Bien que tourné en 1951, le film de Pagnol retrouve aujourd'hui tout son éclat d'origine grâce à un master jubileusement débarrassé de ses nombreuses poussières et autres défauts inhérents au poids des ans. Le noir et blanc se montre globalement parfaitement maitrisé et nopus propose des contrastes profonds. L'image ne manque pas de piqué et si l'on peut regretter un grain parfois un peu trop présent, la facture générale fait que l'on peut, grâce à cette très belle restauration, redécouvrir cette comédie satirique dans des conditions optimales.
Comme ce fut le cas avec l'édition du Schpountz il y a quelque temps de cela, la piste mono, entièrement remasterisée, permet aux dialogues de Marcel Pagnol de retrouver toute leur pertinence grâce à une dynamique aiguisée. On redécouvre aujourd'hui le film exempt du moindre souffle (même si certaines craquelures subsistent) et c'est avec un souci de restauration identique à celui de l'image que l'on se replonge dans la verve de Fernandel.
On trouve, sous la rubrique Marcel Pagnol la biographie, la filmographie et la bibliographie de cet auteur au langage qui sent bon la garigue. Outre quelques petites scènes manuscrites de la main de Pagnol, on ne trouve pas grand chose dans la seconde partie : Galerie de photographies et filmographies. On trouvera enfin un Cahier critiques de l'époque et une brève comparaison par l'image du travail de restauration effectué sur le master.
Instituteur à la pension Muche, Topaze, minable répétiteur incapable de tricher sur les notes de riches cancres, est licencié. Réduit au chômage, il donne des leçons particulières au neveu de Susy Courtois, une demi-mondaine... Il va alors prendre conscience de la vanité de sa mission éducative et devenir une fripouille cynique.

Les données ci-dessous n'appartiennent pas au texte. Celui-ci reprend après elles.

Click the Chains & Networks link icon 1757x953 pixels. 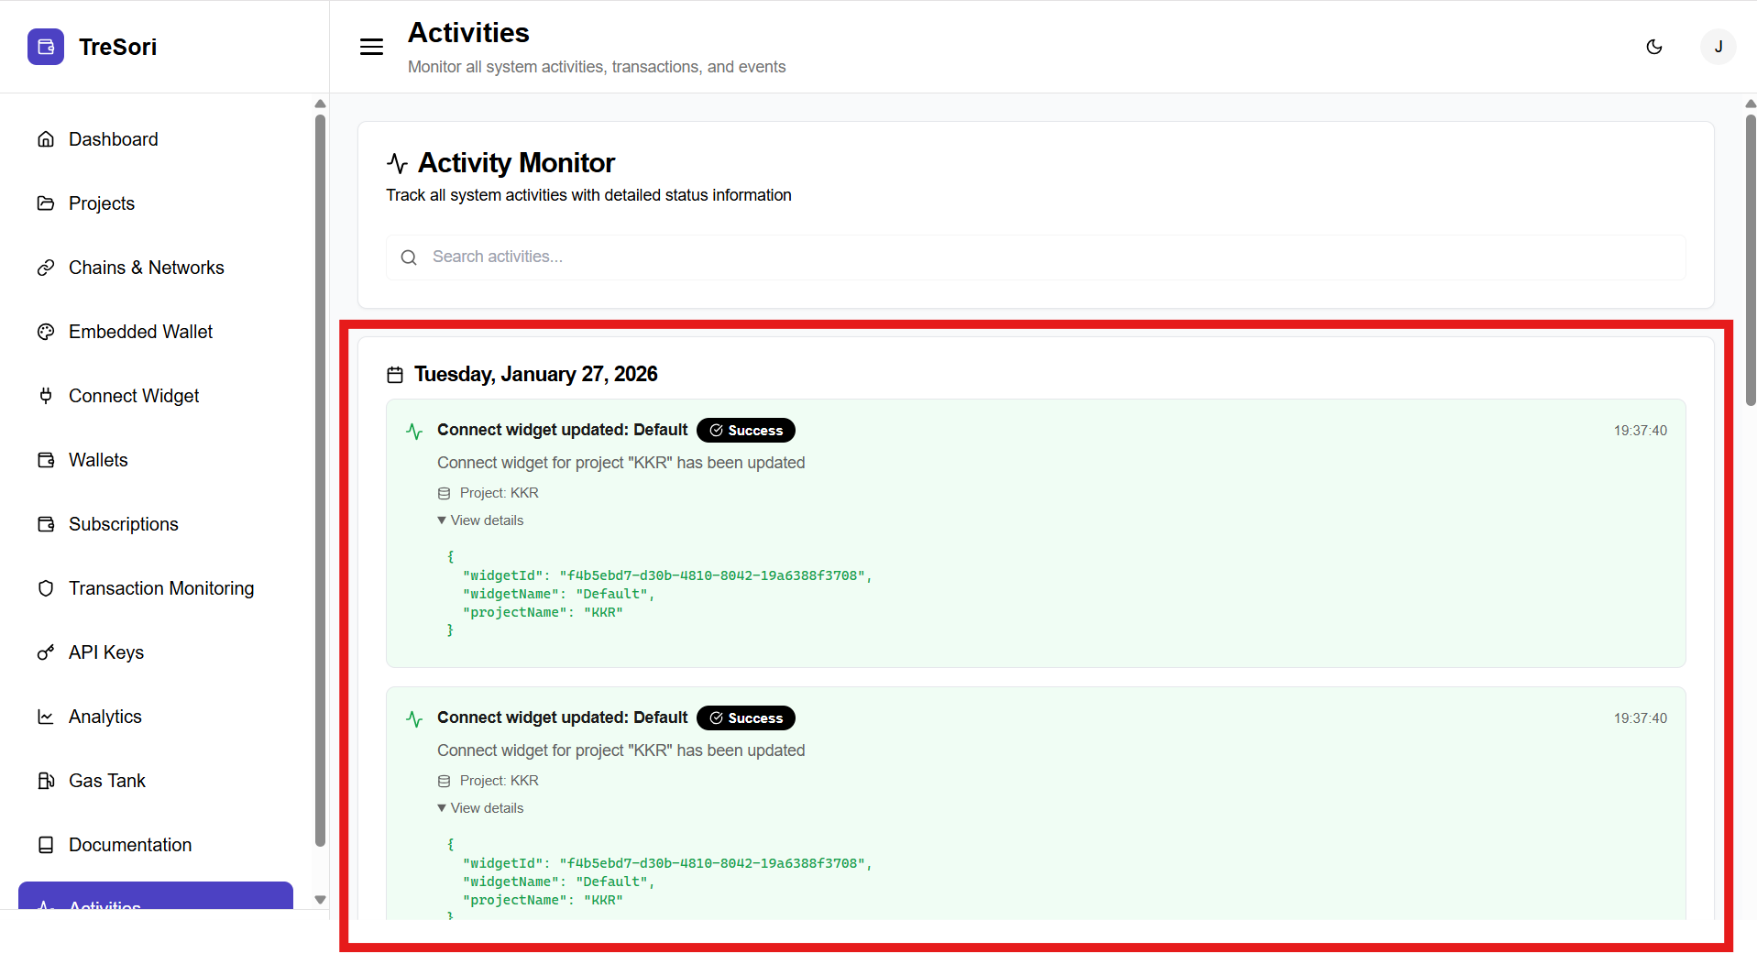(x=46, y=268)
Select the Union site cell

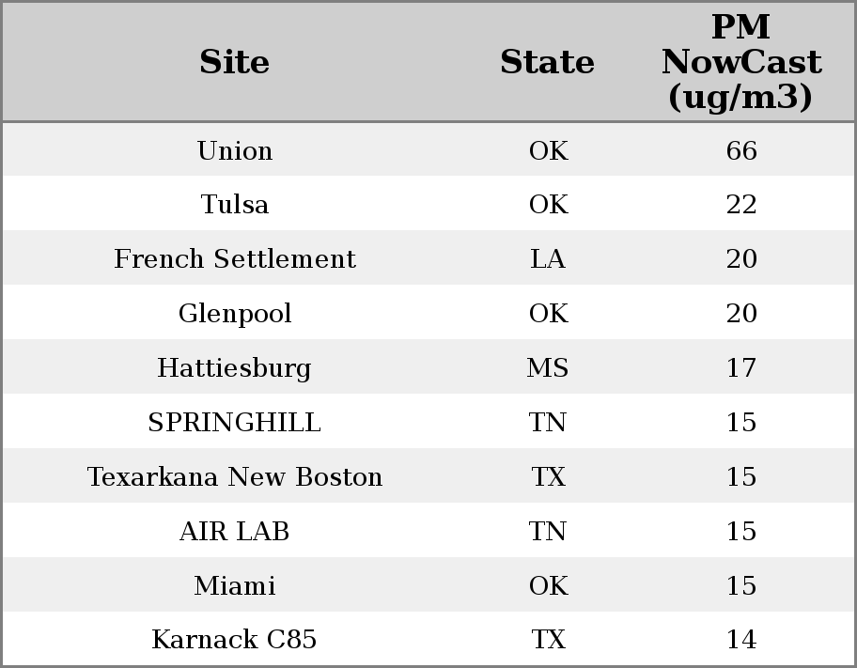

Directement adaptée de sa pièce de théâtre, cette Version de Topaze est la troisième à voir le jour sur le grand écran, et la seconde pour Pagnol en tant que réalisateur. Sa première version voyait Louis Jouvet prêté ses traits au personnage de l'instituteur. Mais mécontent de son propre film, Pagnol offrit le rôle à Fernandel qui, abordant le rôle avec une véritable sincérité et une touchante virtuosité, permet au film de toucher un public que Jouvet n'avait pas réussi à approcher. Certes, cette mi-comédie de boulevard et satire d'une époque a aujourd'hui un rien vieillit, mais les bons mots de son auteur et ses situations cocasses qu'il nous offre font de ce désormais classique du genre un formidable divertissement.